13-year-old Yasmin taught herself piano using an app during lockdown. Two years later, she has a place secured at Chetham’s where she is receiving the very best musical education.
Yasmin’s dad, Rob Fiddaman, said: “Yasmin was bored during lockdown and she started using an app called ‘Simply Piano’. I bought her a cheap piano off eBay and noticed she was learning pieces quickly.
“When the restrictions lifted, we got her some in-person piano lessons and after that, thanks to some encouragement from her tutor, we took her to an audition at Chetham’s. They recognised something in Yasmin and awarded her a place – we’re pinching ourselves!
“Music was under-represented at her previous school already and then the pandemic put a stop to everything, so she found music on her own. I hope her story encourages other young people to give music a go – you don’t have to be the best or the brightest, it’s all down to dedication. I can’t wait to see Yasmin’s confidence and skills develop.”
Yasmin isn’t the only student at Chetham’s to have self-taught. Charlie, in year 13, also picked up the piano for the first-time during lockdown and learnt using YouTube videos. Another student, who has just started at the school, learnt to play the piano by memorising the shape of piano players’ hands, rather than by being taught to read music.
Charlie said: “Lockdown gave me the opportunity to find and explore a musical path. There are so many technically different levels you can get on YouTube so it’s a really good starting point to learning an instrument. Without lockdown, I probably wouldn’t be here at Chetham’s today.”
Tom Redmond, our Director of Music and Joint Principal, said: “When lockdown was announced music education fell by the wayside somewhat. It’s a difficult subject to teach online, and rehearsing ensemble performances is almost impossible if you can’t be in the same room. It’s therefore not surprising that music saw the largest percentage fall for any GCSE subject in 2023.
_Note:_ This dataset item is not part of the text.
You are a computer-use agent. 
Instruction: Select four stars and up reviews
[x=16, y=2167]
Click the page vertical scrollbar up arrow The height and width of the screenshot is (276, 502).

“Since then, we’ve noticed some children are finding new routes into music and they’re using non-traditional methods of learning. On the one hand, it’s encouraging that an eagerness to learn and passion for music is there, despite the barriers, but it’s concerning how many other children with potential may be missing out on music and the enormous benefits it brings.
“More needs to be done to ensure young people have access to music. At Chetham’s, we are bringing music into local communities and primary schools in Manchester and beyond through our Creative Engagement and musical programme – it’s fantastic to see students sharing their gift.”